My involvement with the USC School of Cinema Television Interactive Multimedia Division began last year with an invitation from Professor Tracy Fullerton to make a presentation about New Games, etc., to students and faculty. That has led to a closer and closer affiliation, especially with Tracy and her cohorts at Ludica. Which, in turn, led Celia, Janine, Jacki, and Tracy to author a most remarkable paper, called: "Sustainable Play: Towards a New Games Movement for the Digital Age." Here's the abstract:"This paper suggests a revisitation of the New Games Movement, formed by Stewart Brand and others in the early 1970s in the United States as a response to the Vietnam War, against a backdrop of dramatic social and economic change, fueled by a looming energy crisis, civil rights, feminism, and unhealthy widespread drug abuse.
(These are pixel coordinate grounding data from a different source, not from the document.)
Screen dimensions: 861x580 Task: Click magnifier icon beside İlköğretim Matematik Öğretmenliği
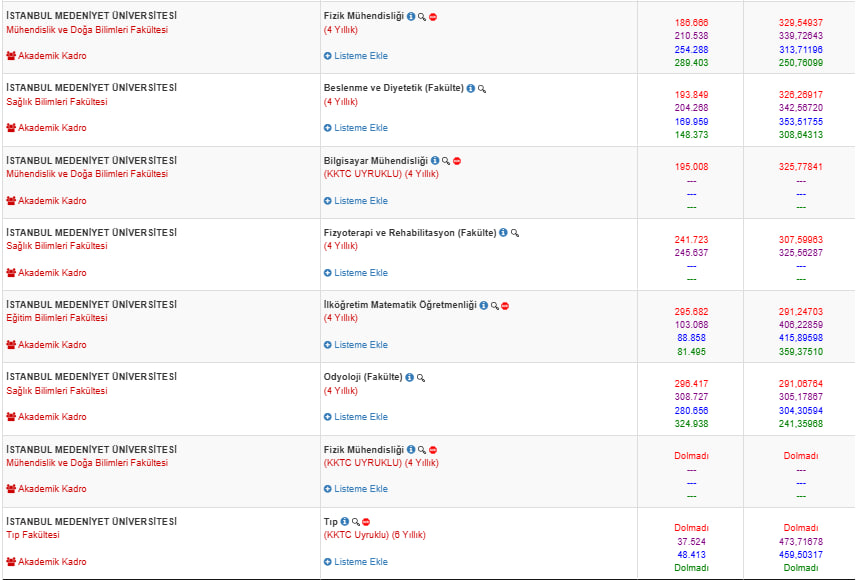tap(494, 305)
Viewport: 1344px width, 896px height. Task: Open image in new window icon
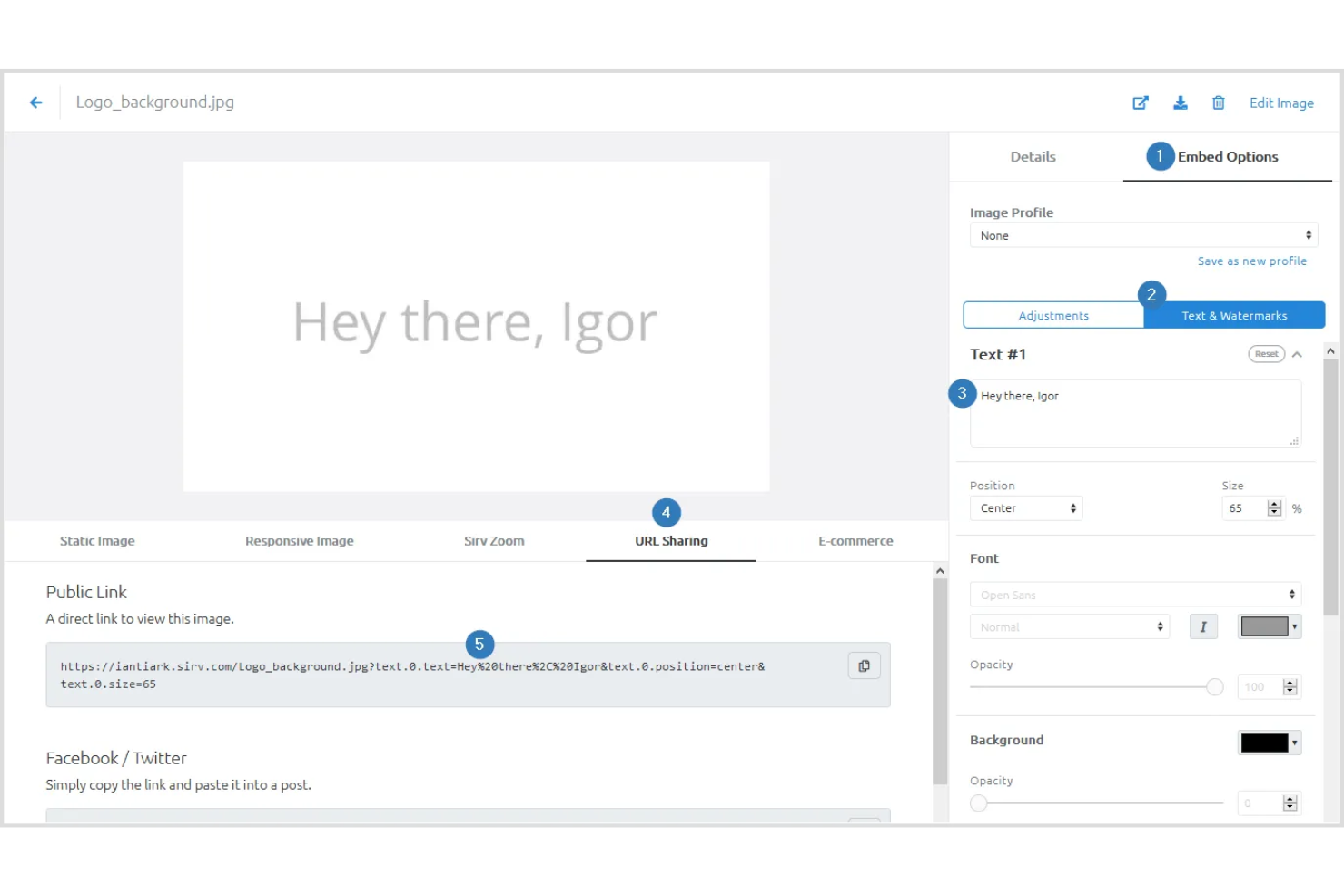point(1141,103)
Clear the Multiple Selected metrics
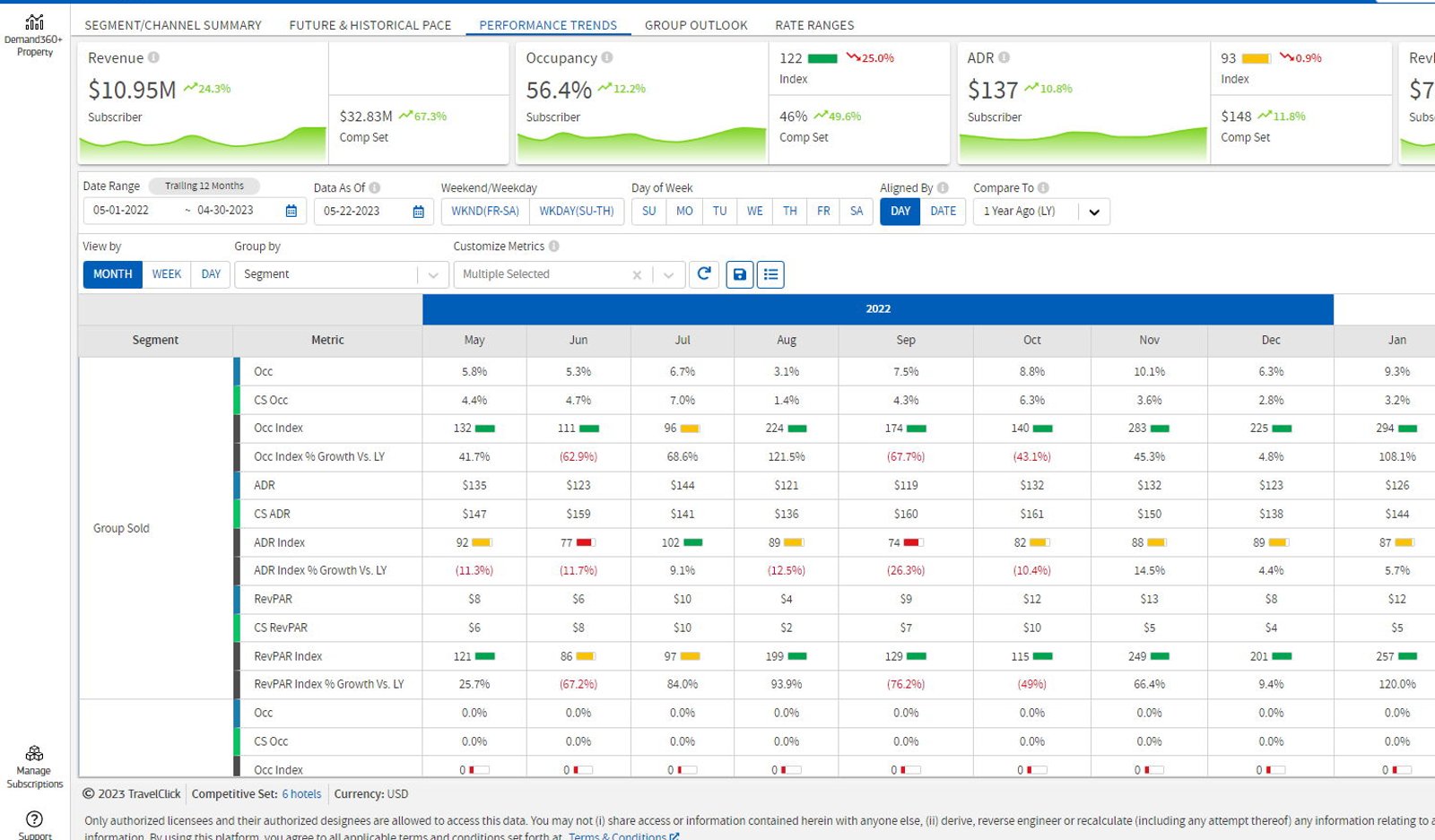The width and height of the screenshot is (1435, 840). pyautogui.click(x=637, y=275)
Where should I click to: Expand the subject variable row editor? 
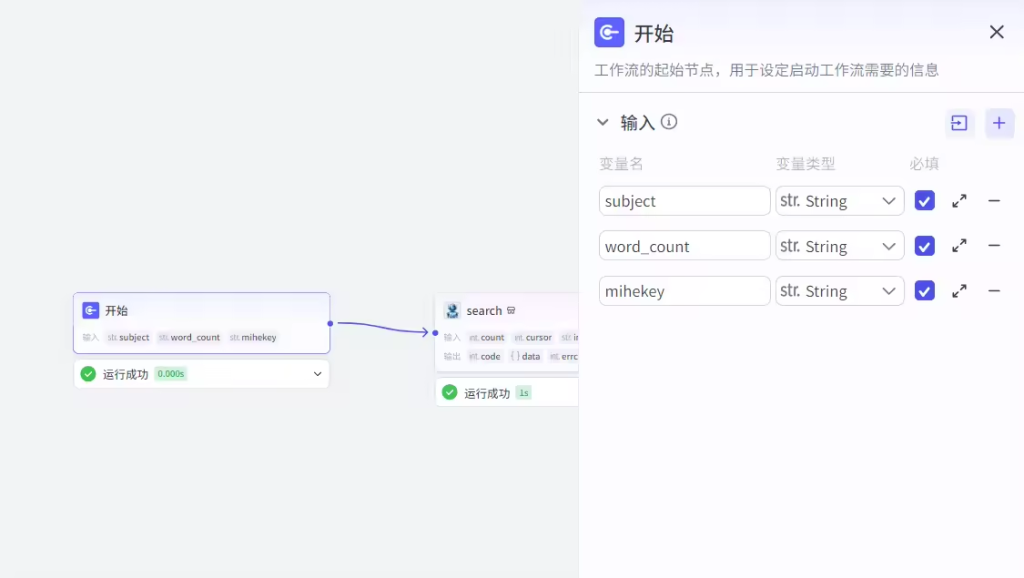coord(959,201)
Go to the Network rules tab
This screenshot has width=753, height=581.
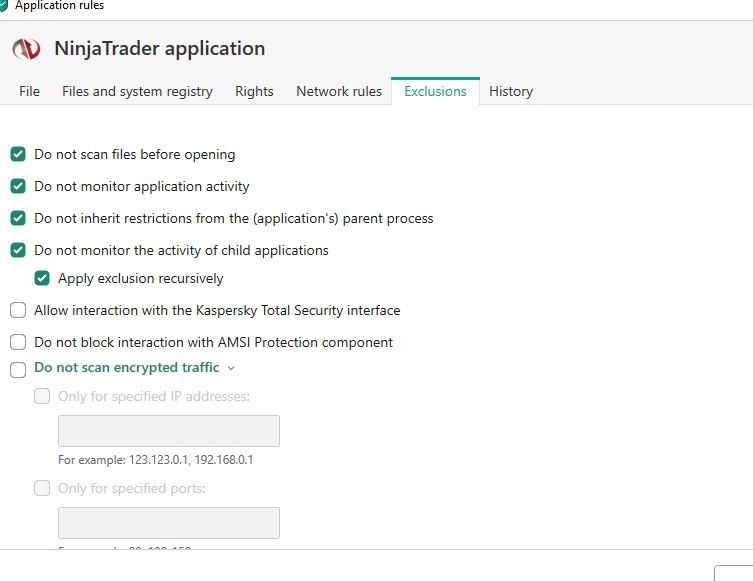(339, 91)
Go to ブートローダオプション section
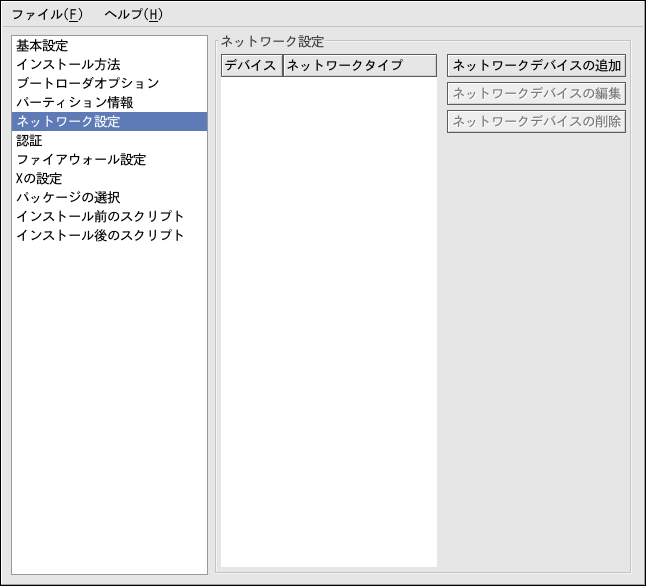The height and width of the screenshot is (586, 646). [x=87, y=84]
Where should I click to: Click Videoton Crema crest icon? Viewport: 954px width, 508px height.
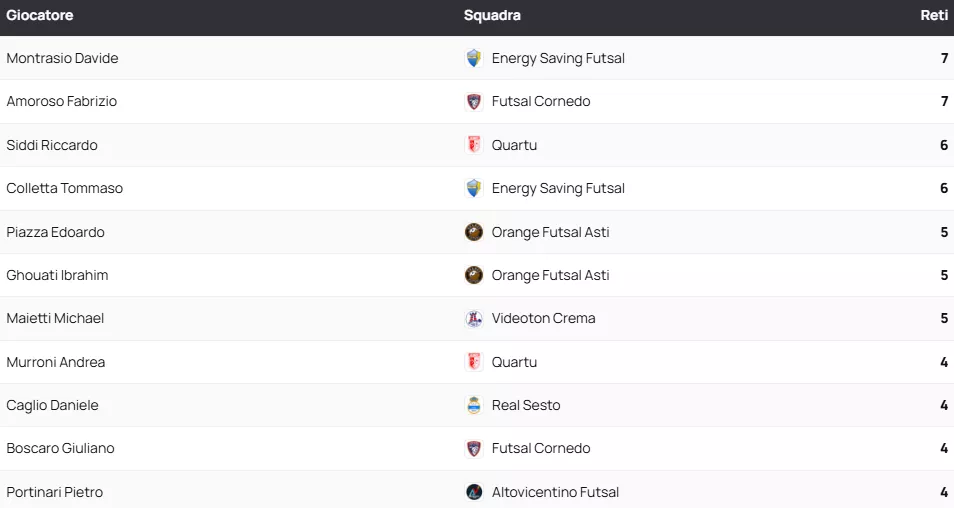click(x=474, y=319)
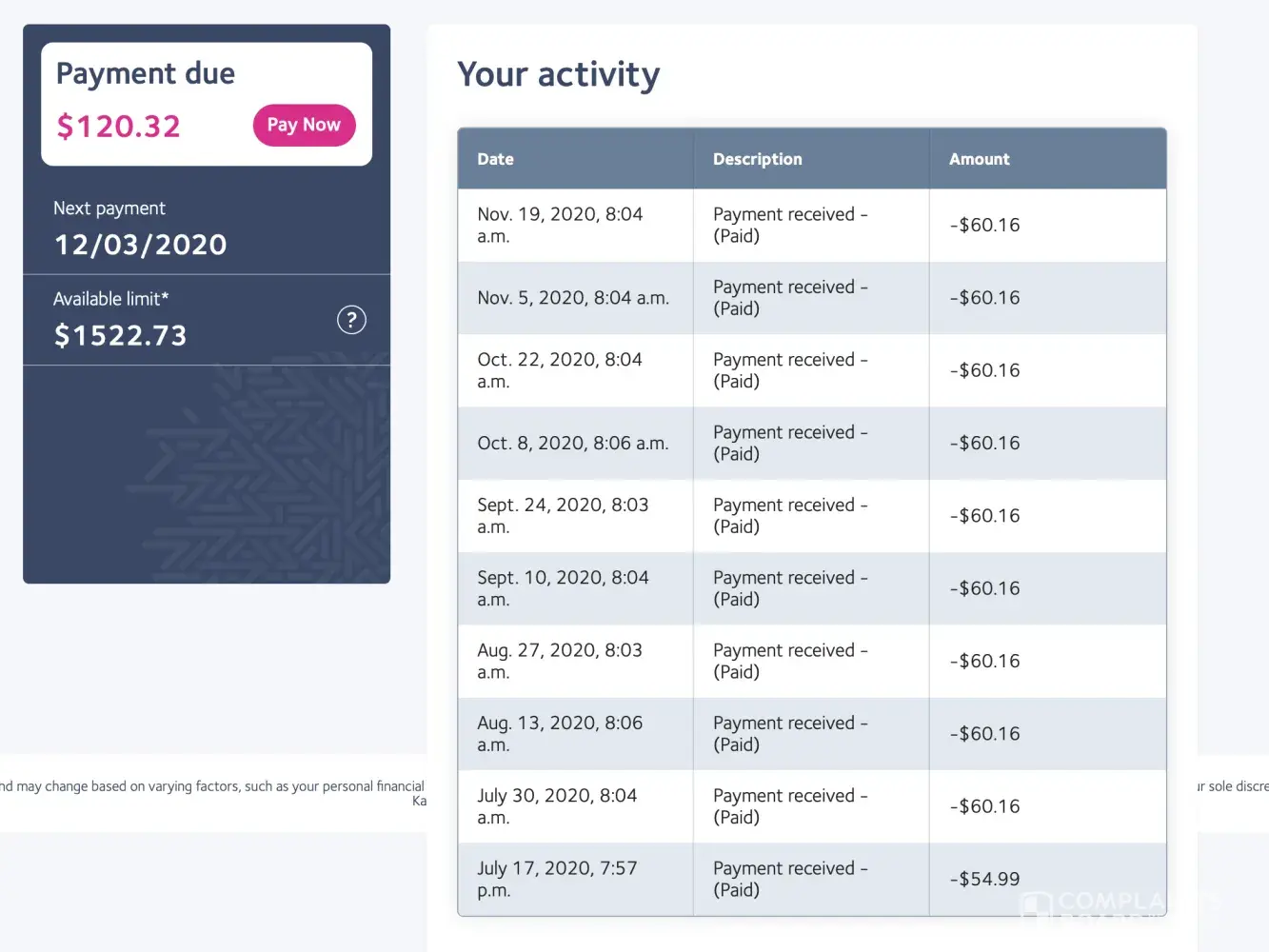This screenshot has width=1269, height=952.
Task: Click the Your activity heading
Action: tap(558, 74)
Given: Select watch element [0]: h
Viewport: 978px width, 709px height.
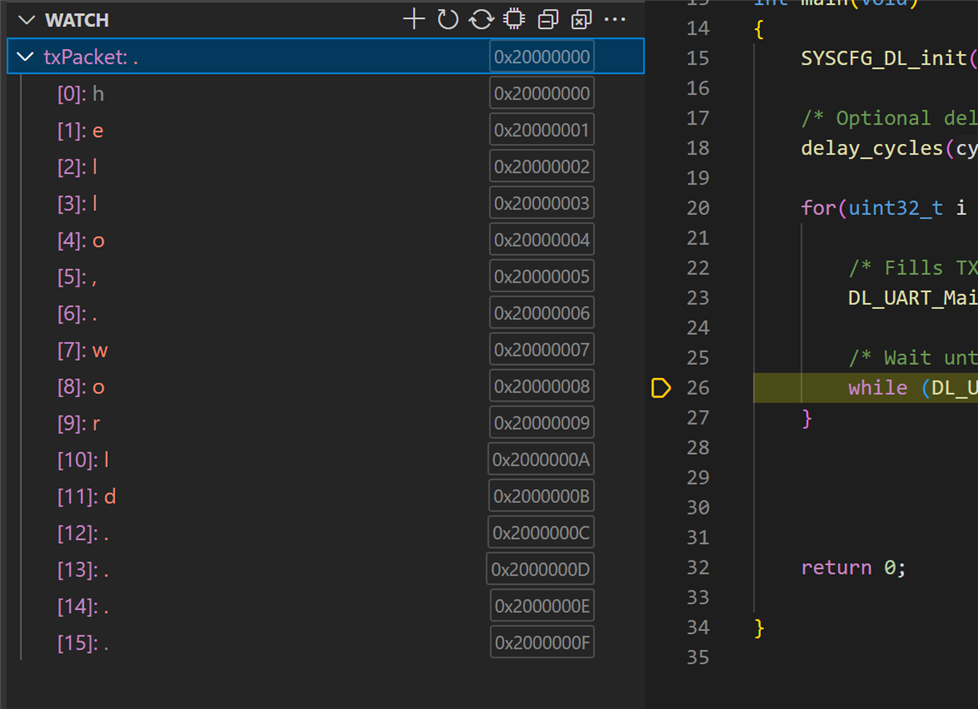Looking at the screenshot, I should coord(80,94).
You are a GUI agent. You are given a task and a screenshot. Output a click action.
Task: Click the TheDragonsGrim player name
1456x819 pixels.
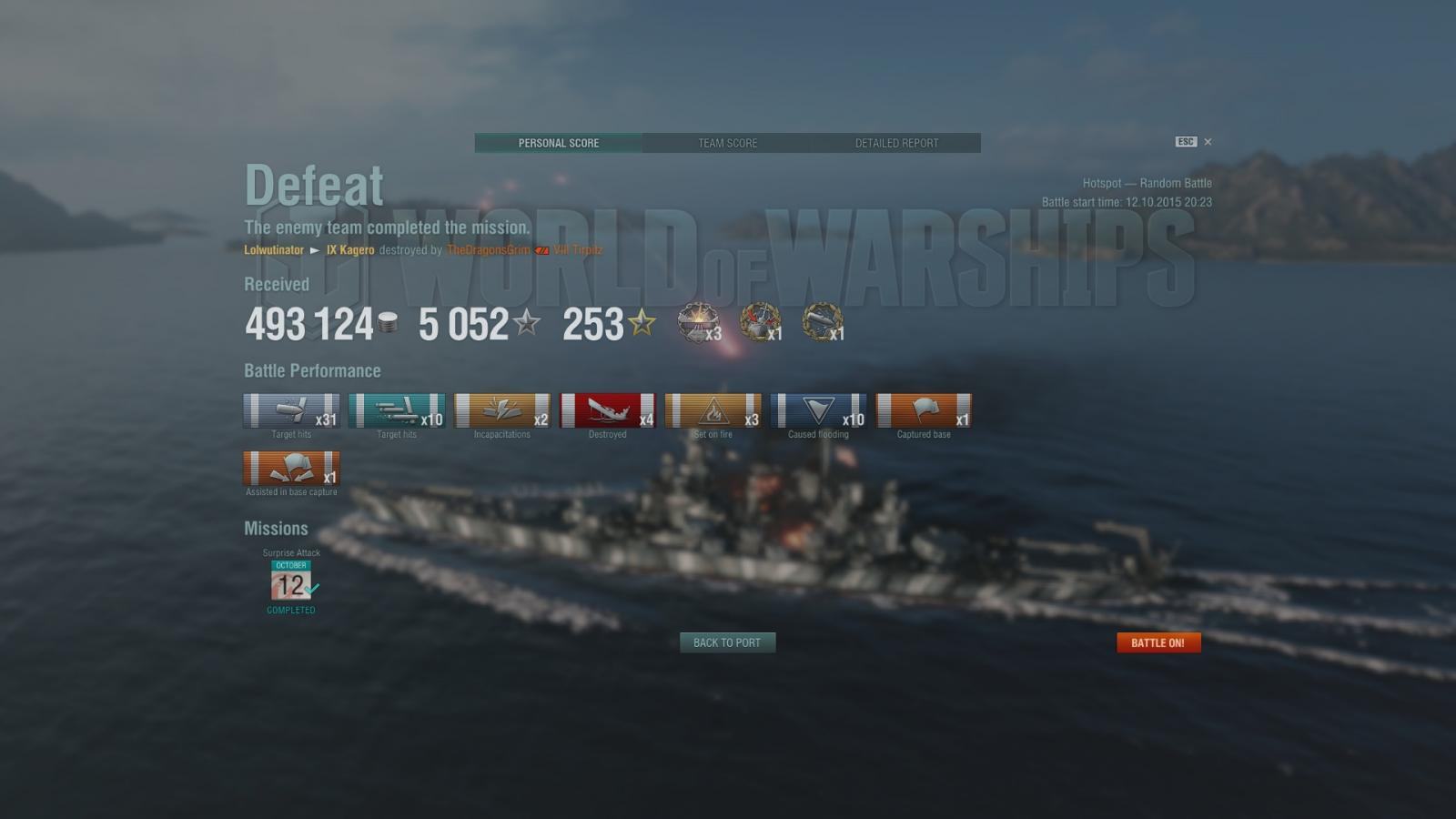click(x=488, y=249)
Like-minded contemporaries, R. Buckminster Fuller (World Game), Robert Smithson (Spiral Jetty), and Christo and Jean-Claude (Valley Curtain), responded in kind to these environmental and sociopolitical quandaries with their 'earthworks.' As digital game designers and theorists embark upon developing new methods to address the creative crisis in mainstream game production, against a similar backdrop of climate change, a controversial war, political upheaval and complex gender issues, we propose a reexamination of the New Games Movement and its methods as a means of constructing shared contexts for meaningful play in virtual and real-world spaces."Making the connection between the nature of the Fun Community as manifest by New Games, and the multimediated communities described in the paper, is extremely powerful: virtually packed with potentiating implications for people and media and play. And thanks to this revisioning of New Games, I am delighted, honored, and downright hopeful.